Tetap Impor Beras Padahal Produksi Surplus, Ini Alasannya

Kamis, 14 Agustus 2014

Kegiatan impor merupakan salah satu kegiatan ekonomi yang dilakukan oleh setiap negara di dunia, tidak terkecuali Indonesia. Impor pada dasarnya menunjukkan bahwa setiap negara itu tidak bisa hidup sendiri, ia layaknya seperti manusia memerlukan orang lain dalam memenuhi kebutuhannya. Impor juga menunjukkan bahwa setiap negara memiliki kelemahan dalam memenuhi kebutuhannya sehingga mau tidak mau harus membeli dari negara lain.

Sampai saat ini, kegiatan impor juga masih dilakukan oleh Indonesia, khususnya impor beras. Impor sama dengan membeli hanya saja uangnya masuk pendapatan negara lain. Impor beras Indonesia seperti yang dikatakan oleh media neraca.co.id (27/03/2013), masih mengimpor dari negara tetangga seperti Vietnam dan Thailand. Baru-baru ini seperti yang diberitakan oleh kompas.com menyebutkan bahwa Indonesia masih mengimpor beras, padahal produksi padi Indonesia mengalami surplus. Dalam hal ini, di kalangan pemerintah, terutama di kemeterian pertanian saling lempar tanggung jawab. Beberapa bulan yang lalu, saat Hatta rajasa masih menjabat sebagai menkoperekonomian, beliau menyebutkan bahwa soal impor beras merupakan wewenang dari kementerian pertanian (kementan) sehingga tampak beliau tidak mampu menjawab soal impor beras ini.

Berdasarkan data dari Badan Pusat Statitik (BPS), produksi padi tahun 2013 kemarin saja mencapai 71.279.709 ton dengan produktivitas sebesar 51,52. Produksi padi tersebut mengalami kenaikan dari tahun sebelumnya yang sebesar 69.056.126 ton dengan produvtivitas sebesar 51,36. Kenyataan tersebut menjadi deskripsi sepintas mengenai besarnya produksi beras Indonesia. Tetapi, tetap saja pemerintah melalui BULOG harus mengimpor lantaran konsumsi beras masyarakat Indonesia yang terus mengalami kenaikan setiap tahunnya. Jika tidak mengimpor, maka akan terjadi kenaikan harga beras dalam negeri yang tinggi sebab jumlah permintaan lebih tinggi dari jumlah persediaan beras dalam negeri.

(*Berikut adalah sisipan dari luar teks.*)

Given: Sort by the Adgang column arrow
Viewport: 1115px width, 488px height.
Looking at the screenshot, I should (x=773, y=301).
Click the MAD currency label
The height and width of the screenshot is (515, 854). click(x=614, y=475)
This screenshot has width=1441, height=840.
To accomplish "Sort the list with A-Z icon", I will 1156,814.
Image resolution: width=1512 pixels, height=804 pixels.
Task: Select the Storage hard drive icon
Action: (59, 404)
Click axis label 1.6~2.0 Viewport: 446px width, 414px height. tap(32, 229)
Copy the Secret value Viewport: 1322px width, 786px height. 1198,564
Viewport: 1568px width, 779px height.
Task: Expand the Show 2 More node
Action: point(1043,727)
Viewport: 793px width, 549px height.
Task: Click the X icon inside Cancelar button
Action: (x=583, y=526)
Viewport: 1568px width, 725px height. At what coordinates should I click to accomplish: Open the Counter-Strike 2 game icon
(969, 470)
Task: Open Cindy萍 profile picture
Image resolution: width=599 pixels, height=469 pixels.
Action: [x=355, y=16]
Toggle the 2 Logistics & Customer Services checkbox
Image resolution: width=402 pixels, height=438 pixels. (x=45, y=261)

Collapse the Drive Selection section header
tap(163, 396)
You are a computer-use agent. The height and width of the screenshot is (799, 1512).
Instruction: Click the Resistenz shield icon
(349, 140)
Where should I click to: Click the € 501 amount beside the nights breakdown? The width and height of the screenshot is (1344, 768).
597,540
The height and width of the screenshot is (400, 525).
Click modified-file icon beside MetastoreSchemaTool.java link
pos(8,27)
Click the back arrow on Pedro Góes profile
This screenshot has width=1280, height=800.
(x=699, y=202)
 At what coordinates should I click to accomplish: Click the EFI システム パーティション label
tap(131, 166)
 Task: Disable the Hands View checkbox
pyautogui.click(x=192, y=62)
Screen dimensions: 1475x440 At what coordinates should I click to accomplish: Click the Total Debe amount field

Meskipun di satu sisi, impor juga akan menghancurkan harga beras di tingkat petani karena harga mereka berpotensi dipermainkan oleh para tengkulak.

Impor beras Indonesia secara historis memang sering mengalami surplus, tetapi jumlah permintaan beras melebihi surplus tersebut. Terbukti bahwa Indonesia menempati urutan pertama negara konsumen beras terbesar (nerac.co.id, 27/03/2013). Konsumsi beras Indonesia mencapai 102 kg/kepita/tahun. Tingkat konsumsi tersebut melebihi konsumsi beras negara Asia, seperti Korea yang hanya 60 kg/kapita/tahun, Jepang 50 kg/kapita/tahun, Tahiland 70 kg/kapita/tahun, dan Malaysia sebesar 80 kg/kapita/tahun. Perbedaan ini tentu masih dapat dimaklumi karena memang Indonesai masih menjadikan beras sebagai bahan makanan pokok. Desakan impor tersebut pada dasarnya bertujuan agar kuota beras akhir tahun Indonesia masih mencukupi maka mau tidak mau pemerintah harus megimpor beras. Beberapa tahun ini, Indonesia terjerat desakan impor beras ke Vietnam yang ternyata diselewengkan oleh oknum importir.  Tentu, dalam kasus ini pun, di kementerian pertanian, BULOG, dan pemerintah sendiri masih saling lempar tanggung jawab.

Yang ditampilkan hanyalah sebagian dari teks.